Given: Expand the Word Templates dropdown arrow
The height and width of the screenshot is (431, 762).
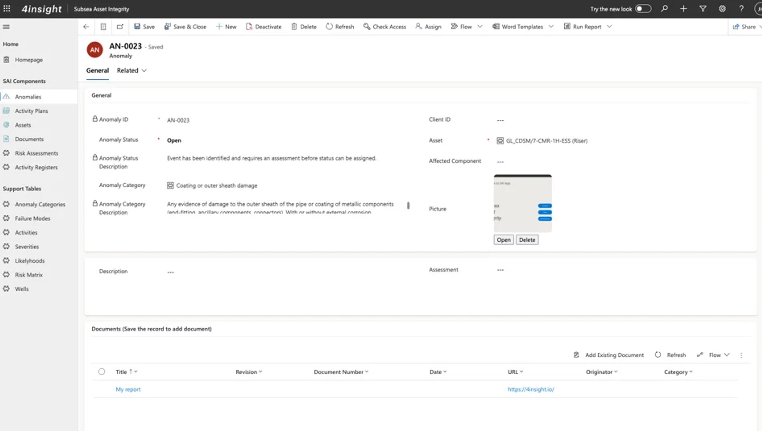Looking at the screenshot, I should [x=551, y=26].
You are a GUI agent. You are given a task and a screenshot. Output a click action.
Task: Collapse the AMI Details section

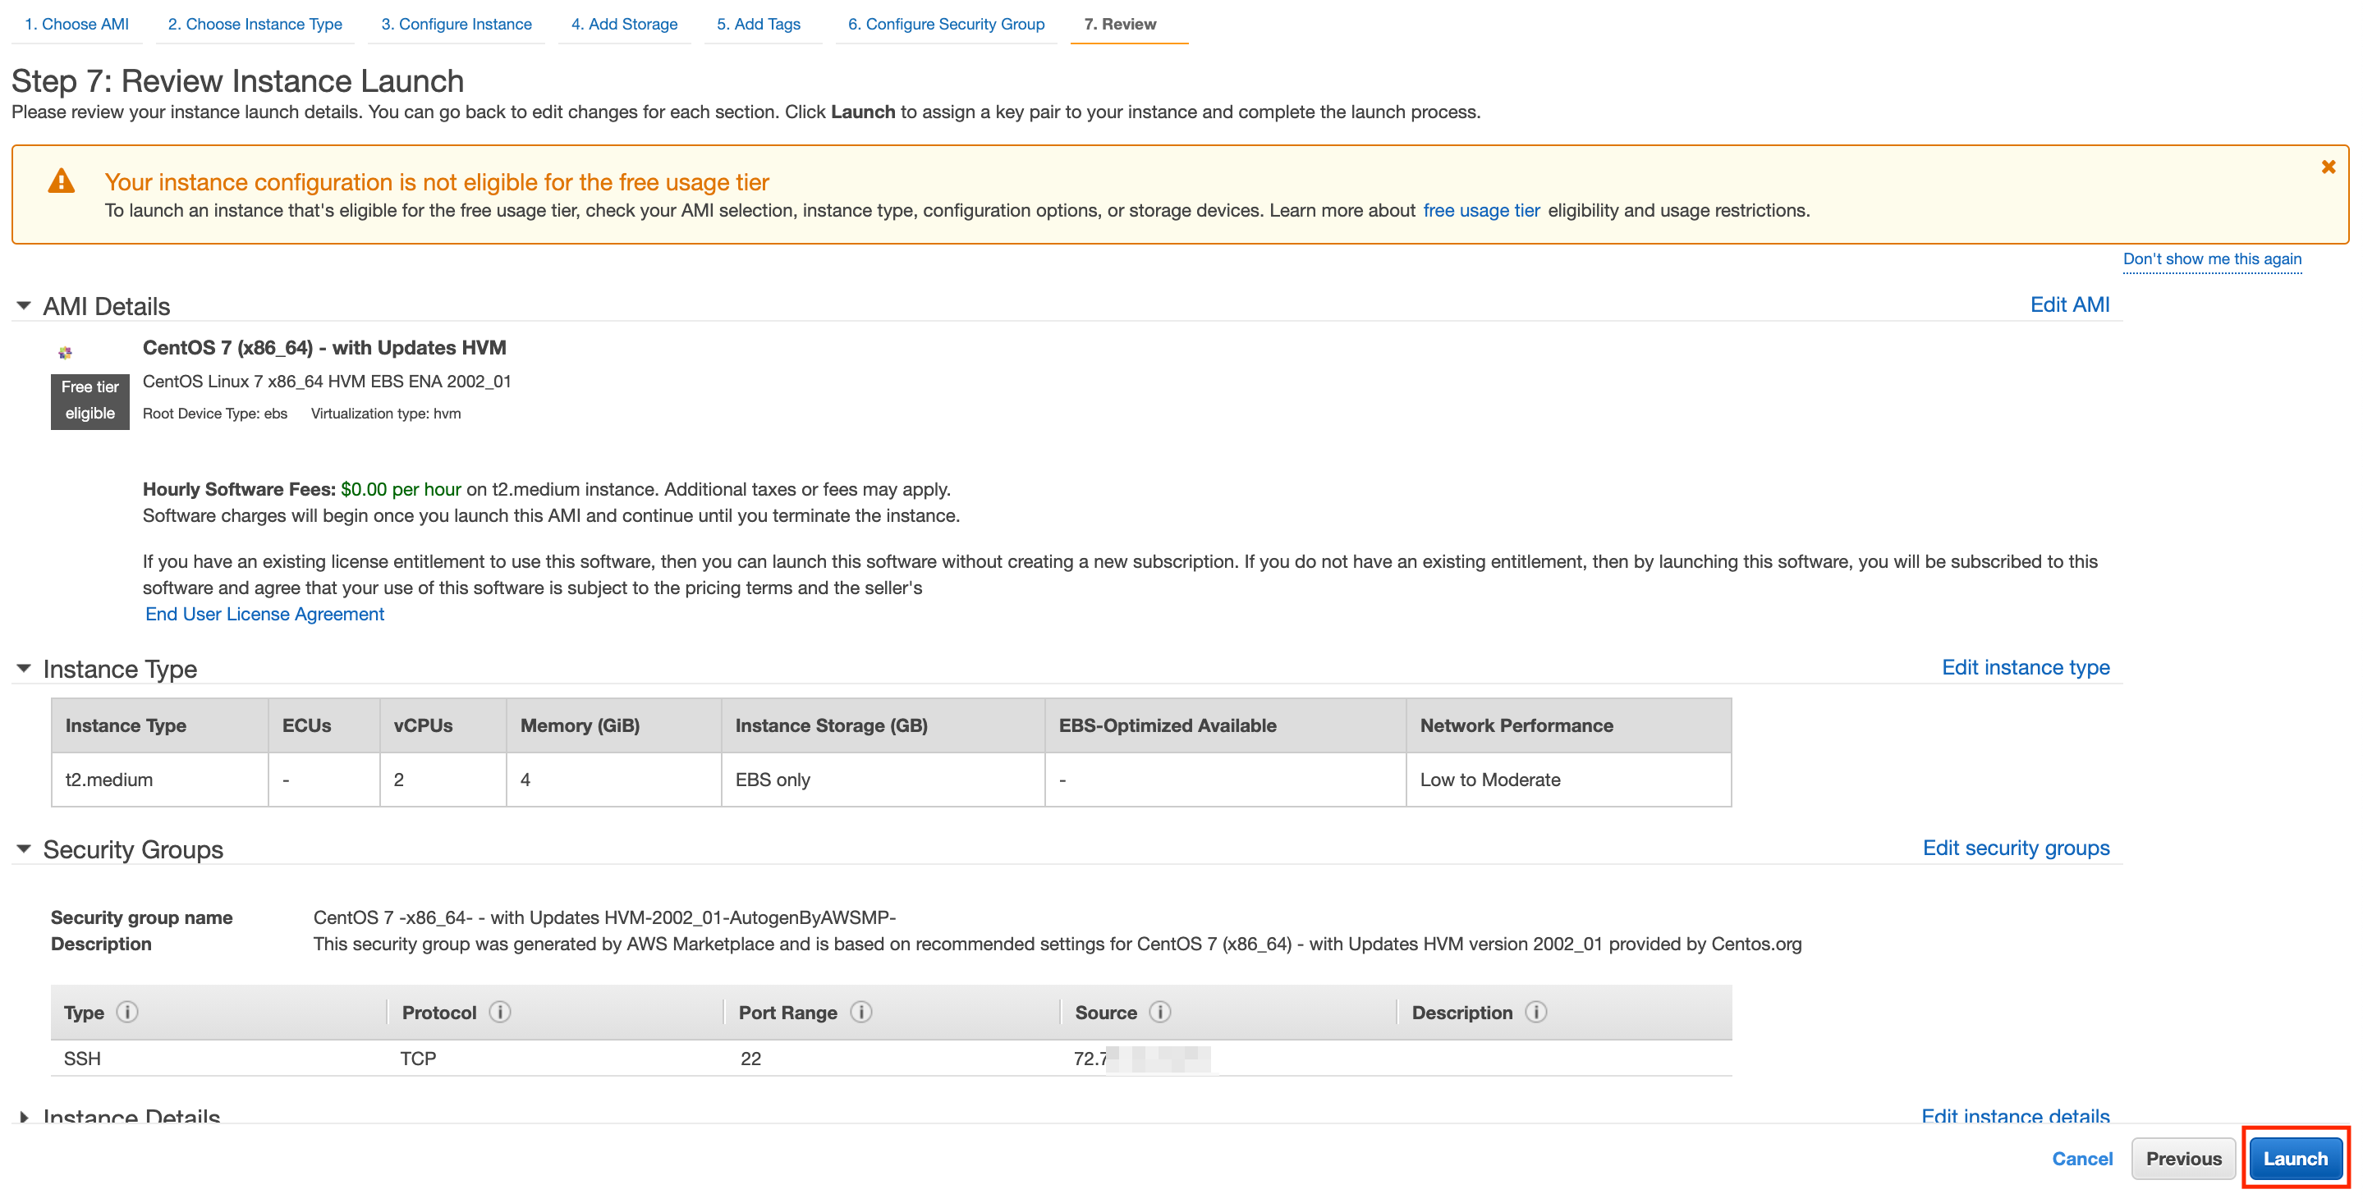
========
## WORK ORDER
Your copy should hold only the lines from the line with "The height and" through the end of the data above, both ends included, transcribed exactly and without pictures.

## ANSWER
The height and width of the screenshot is (431, 762).
Looking at the screenshot, I should [x=551, y=26].
You are a GUI agent. You are given a task and a screenshot. Output a click action.
Task: Collapse the AMI Details section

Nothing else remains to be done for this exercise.